Meadow Sweet Grove © V. Buchanan 2017 / edited 2020
When you're doing your Spring Cleaning this year, also remember to be humble. While an invitation to a Royal Ball may not be in our immediate futures, we can certainly take pleasure in cleaning and tidying our own precious homes and treasured possessions. We may find things to donate along the way that we no longer need, bring out the beauty of furniture and silver cutlery with a good polish or uncover a lost item. To help you along, don't forget that Walt Disney knew a great and powerful magic that he incorporated in many of his productions. Sing while you work! Or put on your favourite music. It really does make the work go faster. There is nothing more enchanting than Disney's scene of Cinderella, in rags, scrubbing the entry hall, masterfully singing, "Sing Sweet Nightingale" ... while her Step-Sisters, with all the advantages in the world, are upstairs butchering the song!

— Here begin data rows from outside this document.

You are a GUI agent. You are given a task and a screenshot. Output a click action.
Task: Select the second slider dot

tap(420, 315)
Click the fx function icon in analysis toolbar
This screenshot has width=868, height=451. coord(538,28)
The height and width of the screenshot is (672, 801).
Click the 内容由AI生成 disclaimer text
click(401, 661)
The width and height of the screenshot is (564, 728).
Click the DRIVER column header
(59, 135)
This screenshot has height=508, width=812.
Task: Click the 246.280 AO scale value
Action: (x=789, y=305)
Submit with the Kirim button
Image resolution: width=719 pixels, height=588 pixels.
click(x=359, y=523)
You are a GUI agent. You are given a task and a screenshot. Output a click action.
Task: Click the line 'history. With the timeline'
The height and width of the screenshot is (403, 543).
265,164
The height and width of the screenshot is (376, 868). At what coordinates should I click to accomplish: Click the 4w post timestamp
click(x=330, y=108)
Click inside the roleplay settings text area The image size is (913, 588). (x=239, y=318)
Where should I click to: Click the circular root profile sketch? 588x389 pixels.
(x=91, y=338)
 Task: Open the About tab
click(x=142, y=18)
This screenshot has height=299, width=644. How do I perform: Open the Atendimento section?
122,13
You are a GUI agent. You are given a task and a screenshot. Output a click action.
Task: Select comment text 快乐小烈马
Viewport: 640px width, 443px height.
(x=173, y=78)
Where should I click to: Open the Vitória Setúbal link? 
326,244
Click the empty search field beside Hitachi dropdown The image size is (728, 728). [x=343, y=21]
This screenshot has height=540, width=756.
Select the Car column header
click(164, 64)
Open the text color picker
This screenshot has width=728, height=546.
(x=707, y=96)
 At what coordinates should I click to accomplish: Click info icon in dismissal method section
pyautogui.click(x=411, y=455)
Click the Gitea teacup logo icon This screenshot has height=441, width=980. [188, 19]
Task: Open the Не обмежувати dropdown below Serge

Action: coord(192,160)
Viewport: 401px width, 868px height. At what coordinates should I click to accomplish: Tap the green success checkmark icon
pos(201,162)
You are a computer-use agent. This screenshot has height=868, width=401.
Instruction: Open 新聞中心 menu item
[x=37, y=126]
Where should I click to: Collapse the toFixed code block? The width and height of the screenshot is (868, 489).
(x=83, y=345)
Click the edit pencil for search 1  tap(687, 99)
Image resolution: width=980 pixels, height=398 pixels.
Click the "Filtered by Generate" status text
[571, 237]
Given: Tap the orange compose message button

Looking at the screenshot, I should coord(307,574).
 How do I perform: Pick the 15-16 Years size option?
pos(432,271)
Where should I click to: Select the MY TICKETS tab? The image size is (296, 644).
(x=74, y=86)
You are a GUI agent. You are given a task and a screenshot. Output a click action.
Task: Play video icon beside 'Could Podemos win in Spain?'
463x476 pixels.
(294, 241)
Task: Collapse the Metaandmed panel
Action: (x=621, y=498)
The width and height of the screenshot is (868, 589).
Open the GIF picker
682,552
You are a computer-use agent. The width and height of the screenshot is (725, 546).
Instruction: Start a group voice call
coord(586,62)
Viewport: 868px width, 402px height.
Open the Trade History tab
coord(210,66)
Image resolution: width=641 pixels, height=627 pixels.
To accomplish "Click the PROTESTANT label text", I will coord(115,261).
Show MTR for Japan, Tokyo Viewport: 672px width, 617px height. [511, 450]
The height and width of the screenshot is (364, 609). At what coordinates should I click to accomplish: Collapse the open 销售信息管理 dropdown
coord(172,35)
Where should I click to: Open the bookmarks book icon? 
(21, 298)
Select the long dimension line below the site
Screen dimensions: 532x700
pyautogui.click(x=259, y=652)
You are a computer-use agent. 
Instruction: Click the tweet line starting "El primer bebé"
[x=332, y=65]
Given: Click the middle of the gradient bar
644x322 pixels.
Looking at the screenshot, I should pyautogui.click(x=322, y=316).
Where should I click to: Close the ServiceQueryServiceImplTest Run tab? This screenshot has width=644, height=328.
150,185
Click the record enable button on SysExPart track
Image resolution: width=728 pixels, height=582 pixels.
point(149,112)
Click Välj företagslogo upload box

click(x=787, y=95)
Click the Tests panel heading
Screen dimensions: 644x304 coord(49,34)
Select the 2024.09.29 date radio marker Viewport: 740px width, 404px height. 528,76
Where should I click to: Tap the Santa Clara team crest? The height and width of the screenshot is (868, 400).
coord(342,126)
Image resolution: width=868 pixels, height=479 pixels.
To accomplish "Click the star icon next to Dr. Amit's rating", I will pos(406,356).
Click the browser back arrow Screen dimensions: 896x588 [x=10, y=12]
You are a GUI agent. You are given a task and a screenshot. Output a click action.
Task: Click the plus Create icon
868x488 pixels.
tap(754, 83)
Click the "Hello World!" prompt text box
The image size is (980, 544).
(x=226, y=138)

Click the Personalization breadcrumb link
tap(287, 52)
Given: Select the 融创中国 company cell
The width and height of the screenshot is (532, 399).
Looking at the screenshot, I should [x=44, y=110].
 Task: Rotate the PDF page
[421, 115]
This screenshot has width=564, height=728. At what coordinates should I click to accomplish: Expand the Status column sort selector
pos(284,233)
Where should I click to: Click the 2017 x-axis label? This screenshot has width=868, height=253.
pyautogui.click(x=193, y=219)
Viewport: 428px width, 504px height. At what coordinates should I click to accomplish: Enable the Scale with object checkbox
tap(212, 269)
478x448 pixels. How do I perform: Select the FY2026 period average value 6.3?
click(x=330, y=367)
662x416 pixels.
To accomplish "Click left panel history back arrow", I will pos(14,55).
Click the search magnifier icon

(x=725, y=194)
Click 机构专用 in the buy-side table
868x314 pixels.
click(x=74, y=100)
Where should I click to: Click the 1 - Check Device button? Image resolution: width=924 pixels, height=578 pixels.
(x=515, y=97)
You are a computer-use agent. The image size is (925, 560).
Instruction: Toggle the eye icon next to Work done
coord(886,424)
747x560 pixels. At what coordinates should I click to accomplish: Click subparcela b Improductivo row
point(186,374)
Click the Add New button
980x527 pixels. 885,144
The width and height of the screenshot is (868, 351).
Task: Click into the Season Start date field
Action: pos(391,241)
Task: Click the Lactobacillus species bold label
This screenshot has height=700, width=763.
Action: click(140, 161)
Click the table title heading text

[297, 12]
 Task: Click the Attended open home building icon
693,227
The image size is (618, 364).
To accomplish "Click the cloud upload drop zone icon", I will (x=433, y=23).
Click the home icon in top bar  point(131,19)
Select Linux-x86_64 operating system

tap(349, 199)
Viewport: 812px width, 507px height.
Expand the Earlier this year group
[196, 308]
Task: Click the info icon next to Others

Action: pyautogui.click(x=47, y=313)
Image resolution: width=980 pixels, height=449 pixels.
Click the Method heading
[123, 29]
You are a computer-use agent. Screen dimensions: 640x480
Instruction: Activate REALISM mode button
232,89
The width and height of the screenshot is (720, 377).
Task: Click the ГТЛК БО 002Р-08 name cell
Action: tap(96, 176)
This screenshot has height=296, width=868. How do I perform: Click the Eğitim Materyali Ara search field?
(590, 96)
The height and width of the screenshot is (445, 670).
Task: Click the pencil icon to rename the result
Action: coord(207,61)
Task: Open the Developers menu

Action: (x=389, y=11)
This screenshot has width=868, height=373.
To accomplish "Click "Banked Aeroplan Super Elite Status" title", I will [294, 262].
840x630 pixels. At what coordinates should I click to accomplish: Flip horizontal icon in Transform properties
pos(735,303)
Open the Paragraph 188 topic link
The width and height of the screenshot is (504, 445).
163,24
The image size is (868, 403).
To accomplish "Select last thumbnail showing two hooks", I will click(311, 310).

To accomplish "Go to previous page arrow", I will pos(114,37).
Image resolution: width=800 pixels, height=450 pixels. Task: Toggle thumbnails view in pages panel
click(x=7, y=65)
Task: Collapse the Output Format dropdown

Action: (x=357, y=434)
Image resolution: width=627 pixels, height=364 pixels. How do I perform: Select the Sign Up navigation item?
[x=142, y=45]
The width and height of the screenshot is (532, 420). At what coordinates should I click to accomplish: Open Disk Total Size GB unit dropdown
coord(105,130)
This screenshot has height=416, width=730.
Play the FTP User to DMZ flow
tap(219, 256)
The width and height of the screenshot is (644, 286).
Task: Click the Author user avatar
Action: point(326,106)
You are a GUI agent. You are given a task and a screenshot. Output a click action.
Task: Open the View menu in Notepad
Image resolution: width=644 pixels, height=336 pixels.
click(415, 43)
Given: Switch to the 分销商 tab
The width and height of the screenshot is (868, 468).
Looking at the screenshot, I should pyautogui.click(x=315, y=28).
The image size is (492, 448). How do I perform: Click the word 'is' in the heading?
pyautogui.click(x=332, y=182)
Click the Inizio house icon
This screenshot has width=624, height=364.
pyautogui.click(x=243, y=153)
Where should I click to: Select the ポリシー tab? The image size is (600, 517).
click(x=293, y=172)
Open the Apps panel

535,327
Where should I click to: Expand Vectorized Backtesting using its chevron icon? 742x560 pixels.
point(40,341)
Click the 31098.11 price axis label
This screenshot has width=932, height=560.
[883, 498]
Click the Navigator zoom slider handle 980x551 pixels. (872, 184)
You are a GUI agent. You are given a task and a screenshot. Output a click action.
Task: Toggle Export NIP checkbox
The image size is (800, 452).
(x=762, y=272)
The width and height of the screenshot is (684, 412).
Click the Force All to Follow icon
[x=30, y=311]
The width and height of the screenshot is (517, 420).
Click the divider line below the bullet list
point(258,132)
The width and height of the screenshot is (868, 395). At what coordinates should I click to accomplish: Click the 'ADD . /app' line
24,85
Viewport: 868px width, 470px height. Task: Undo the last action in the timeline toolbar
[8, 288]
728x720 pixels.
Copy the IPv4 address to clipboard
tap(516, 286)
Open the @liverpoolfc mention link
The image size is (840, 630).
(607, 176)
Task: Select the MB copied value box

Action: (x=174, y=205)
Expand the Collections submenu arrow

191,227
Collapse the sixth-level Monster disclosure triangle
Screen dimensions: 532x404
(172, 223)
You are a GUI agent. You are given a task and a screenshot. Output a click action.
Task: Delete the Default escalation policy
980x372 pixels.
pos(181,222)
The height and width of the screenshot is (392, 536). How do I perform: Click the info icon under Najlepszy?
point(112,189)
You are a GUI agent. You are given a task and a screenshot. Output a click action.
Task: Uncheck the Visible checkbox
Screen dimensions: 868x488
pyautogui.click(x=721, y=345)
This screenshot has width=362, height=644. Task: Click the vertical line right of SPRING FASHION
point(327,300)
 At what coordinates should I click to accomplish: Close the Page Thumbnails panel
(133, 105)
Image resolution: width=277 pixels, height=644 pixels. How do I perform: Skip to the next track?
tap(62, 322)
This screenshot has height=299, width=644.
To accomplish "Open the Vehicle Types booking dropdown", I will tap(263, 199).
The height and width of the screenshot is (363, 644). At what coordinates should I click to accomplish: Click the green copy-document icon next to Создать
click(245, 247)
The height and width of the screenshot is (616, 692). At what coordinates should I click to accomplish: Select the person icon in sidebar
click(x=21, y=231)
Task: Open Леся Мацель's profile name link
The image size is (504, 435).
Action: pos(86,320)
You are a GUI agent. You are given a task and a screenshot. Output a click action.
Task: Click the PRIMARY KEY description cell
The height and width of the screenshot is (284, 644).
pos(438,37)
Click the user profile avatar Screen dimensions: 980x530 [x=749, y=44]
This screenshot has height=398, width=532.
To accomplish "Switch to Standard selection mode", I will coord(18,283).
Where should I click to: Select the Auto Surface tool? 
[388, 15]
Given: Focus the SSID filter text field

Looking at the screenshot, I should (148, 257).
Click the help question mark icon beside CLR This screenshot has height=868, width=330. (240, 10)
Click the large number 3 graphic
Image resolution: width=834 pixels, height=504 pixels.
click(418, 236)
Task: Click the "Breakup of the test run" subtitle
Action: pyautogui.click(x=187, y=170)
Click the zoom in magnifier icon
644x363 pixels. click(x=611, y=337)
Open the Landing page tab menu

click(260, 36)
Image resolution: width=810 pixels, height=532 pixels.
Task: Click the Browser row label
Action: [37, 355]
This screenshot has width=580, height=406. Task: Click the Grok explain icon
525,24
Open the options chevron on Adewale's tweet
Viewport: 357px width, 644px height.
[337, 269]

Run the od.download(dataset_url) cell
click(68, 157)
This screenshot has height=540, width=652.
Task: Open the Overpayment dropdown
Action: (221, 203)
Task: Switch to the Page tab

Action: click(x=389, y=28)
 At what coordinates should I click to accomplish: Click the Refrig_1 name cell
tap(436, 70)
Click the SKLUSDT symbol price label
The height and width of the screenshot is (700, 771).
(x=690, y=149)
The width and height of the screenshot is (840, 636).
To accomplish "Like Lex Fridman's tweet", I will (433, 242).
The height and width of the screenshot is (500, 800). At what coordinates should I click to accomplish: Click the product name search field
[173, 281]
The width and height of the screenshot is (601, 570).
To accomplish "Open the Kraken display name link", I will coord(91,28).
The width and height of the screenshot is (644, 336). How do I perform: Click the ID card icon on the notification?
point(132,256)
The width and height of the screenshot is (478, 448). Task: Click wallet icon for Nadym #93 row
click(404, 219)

So Spring Clean like Cinderella and watch the good magic come back to you in your fresh and tidy clean home.
Meadow Sweet Grove © V. Buchanan 2017 / edited 2021
Some Mother Goose verses are real noodle-scratchers that puzzle us and beg to be deciphered ... this one, however, speaks plain and simple. Johnny would like to play outside and it would be a lot more pleasant to do so if it weren't raining.
Yet if you look closer, a spell emerges from this simple children's rhyme. I love to find the magic in the everyday around us!
A spell to charm away the rain:
"Rain, rain, go away;"
Here the wish, want or desire is clearly stated.
"Come again another day;"
Here a caveat is placed to ensure that there will be no unwanted consequences (eg drought).
"Little Johnny wants to play."
This provides the emotional charge or feeling required to make the spell work. Johnny is waiting in the garden on a bench with a "heart" motif; just as he himself puts his heart into his wish by visualizing himself at play. Bucket and spade at the ready illustrates his belief that his wish will come true.
All the elements of a successful spell are present. The whole thing rhymes which makes it easy to remember and recite. And as they say "3 times the charm". This is reflected in the amount of lines in the rhyme ... and reinforced by the number of ducklings.
Let's hope little Johnny gets his wish!
Meadow Sweet Grove © V. Buchanan 2017 / edited 2019
May the Leprechaun
Bring you good luck
And good cheer
And a heart full of happiness
All through the year.
Ninety and nine treasure crocks
From times of old
Guarded by him;
Each of them fill'd full to the brim
... with Gold!
Limerick from a Porcelain Decanter from the Stitzel Weller Distillery, 1972
Meadow Sweet Grove © V. Buchanan 2017
This bit of magic comes from Derbyshire, England.
On St. Valentine's Day eve, walk in a clockwise circle around your local church, scattering a handful of hempseed behind you. Whilst scattering, make sure you chant:
"I sow a hempseed,
Hempseed I sow.
He who loves me best,
Come after and mow."
Run home quickly now and look over your shoulder. If a man begins to follow the path you made ... you will be married within the year.